Her mother always told her it was difficult and unsightly, but it had been hers.

The further she traveled from Naxos, the more she felt herself crumbling away, like the stones of the sea-buried temple eroded by the tide.

“Put the dress on,” Manto prompted.

Danae self-consciously slipped out of her tattered tunic and squirmed into the dress. It tied at the waist and under her breasts like the robes of the priestesses of Athena. It wasn’t as soft as the novice’s cloak but compared to her old tunic it felt like silk.

She stared down at the midnight fabric and was suddenly uneasy, but was quickly distracted by Lithos trotting over from his nest of blankets to sniff her discarded hair.

She eyed the dog warily.

“He won’t bite.” Manto scratched the coarse fur behind his ear. “Well, he won’t bite you.” They moved toward the trap door. “We can’t stay here. We need to get to the safe house before nightfall. Then I promise I’ll tell you everything.”

Manto jumped and pushed back the door with a muffled clunk. The sudden gust of air blew out the candle. They lifted Lithos up, then turned to Danae.

“I just want to say...it’s an honor.”

Danae’s brow creased, but Manto had already hauled themselves through the trapdoor.

Manto was right. No one paid either of them much attention as they navigated the streets of Delphi in their obsidian robes.

It was an unspoken rule that only seers wore black.

Danae tried not to think about what the penalty would be if they were caught in the disguise.

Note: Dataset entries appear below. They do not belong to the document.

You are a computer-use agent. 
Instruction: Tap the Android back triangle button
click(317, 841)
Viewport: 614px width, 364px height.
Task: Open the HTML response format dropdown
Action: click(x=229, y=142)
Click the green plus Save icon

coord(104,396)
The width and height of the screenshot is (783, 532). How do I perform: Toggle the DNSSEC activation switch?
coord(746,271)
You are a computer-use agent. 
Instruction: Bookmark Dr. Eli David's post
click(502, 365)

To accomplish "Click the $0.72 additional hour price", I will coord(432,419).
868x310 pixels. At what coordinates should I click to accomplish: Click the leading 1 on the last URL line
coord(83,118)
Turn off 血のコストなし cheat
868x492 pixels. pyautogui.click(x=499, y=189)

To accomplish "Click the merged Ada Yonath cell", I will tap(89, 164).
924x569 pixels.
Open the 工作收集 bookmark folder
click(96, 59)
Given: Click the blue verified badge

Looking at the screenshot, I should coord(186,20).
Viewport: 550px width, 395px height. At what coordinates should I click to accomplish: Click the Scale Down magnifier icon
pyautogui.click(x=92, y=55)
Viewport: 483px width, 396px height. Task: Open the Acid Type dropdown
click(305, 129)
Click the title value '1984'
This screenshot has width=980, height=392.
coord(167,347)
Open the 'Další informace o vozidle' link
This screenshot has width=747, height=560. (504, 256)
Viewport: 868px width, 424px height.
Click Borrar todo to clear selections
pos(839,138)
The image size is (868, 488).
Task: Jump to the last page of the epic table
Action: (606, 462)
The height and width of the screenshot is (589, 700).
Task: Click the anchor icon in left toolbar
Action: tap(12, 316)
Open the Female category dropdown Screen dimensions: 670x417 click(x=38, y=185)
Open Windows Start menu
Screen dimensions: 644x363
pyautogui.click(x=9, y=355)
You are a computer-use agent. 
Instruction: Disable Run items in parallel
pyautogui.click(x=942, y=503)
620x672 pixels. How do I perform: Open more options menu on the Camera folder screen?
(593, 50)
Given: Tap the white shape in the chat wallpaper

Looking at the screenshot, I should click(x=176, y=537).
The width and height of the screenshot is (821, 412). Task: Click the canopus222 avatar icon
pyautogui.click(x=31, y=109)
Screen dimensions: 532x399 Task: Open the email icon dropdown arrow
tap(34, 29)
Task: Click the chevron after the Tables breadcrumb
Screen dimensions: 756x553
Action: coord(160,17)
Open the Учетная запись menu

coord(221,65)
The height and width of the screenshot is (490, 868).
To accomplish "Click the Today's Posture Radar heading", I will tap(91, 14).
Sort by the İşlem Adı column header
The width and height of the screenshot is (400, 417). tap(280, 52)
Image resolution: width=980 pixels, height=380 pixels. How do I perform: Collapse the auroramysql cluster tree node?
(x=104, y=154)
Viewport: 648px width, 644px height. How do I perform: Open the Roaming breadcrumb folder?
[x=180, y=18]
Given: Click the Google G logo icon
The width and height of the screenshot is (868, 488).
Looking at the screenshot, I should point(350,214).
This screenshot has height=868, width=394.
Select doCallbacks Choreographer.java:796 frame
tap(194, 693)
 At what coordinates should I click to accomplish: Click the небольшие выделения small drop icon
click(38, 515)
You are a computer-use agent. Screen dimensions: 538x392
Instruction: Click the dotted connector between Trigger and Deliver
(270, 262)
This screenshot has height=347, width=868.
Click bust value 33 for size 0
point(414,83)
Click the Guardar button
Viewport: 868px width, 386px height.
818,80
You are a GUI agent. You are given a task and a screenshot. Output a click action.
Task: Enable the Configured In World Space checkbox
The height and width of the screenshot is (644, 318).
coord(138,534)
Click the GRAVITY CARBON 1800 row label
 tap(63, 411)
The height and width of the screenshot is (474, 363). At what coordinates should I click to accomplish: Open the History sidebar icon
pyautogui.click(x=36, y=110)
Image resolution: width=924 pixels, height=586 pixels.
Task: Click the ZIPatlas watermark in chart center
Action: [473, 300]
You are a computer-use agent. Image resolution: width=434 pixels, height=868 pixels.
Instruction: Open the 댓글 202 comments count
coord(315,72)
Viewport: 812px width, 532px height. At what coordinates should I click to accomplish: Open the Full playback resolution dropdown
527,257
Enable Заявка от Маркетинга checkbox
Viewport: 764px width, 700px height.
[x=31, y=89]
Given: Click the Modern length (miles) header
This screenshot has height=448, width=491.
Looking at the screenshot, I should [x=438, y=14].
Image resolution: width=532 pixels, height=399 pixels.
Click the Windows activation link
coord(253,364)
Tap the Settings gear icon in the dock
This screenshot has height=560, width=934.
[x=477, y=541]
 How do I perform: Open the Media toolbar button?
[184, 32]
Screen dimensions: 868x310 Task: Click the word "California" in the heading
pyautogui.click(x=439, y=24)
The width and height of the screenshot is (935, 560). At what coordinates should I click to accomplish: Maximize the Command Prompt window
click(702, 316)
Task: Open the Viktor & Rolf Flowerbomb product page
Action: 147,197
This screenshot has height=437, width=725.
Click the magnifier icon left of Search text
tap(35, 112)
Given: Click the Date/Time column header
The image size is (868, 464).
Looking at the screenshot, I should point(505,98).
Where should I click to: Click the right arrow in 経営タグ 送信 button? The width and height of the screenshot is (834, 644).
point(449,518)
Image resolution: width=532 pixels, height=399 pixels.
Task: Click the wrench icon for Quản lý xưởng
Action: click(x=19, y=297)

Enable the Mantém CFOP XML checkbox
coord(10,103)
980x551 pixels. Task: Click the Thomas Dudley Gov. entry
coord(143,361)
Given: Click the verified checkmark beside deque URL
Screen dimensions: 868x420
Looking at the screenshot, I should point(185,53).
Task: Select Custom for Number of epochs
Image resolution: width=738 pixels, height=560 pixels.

That would be the least of her problems if the guards of Apollo found her.

As the incline of the city rose, the buildings grew shabbier. She twitched whenever she heard a clink, expecting soldiers to burst around every corner.

“No one will bother you here,” Manto whispered. “Unless you’ve got something worth stealing.”

By the time they’d climbed high enough to leave the stone buildings behind, night had crept over the city. Below them, Delphi sprawled down the slope of Mount Parnassus, a mass of painted roofs, colored awnings and twinkling brazier lights. Above them was the gymnasium.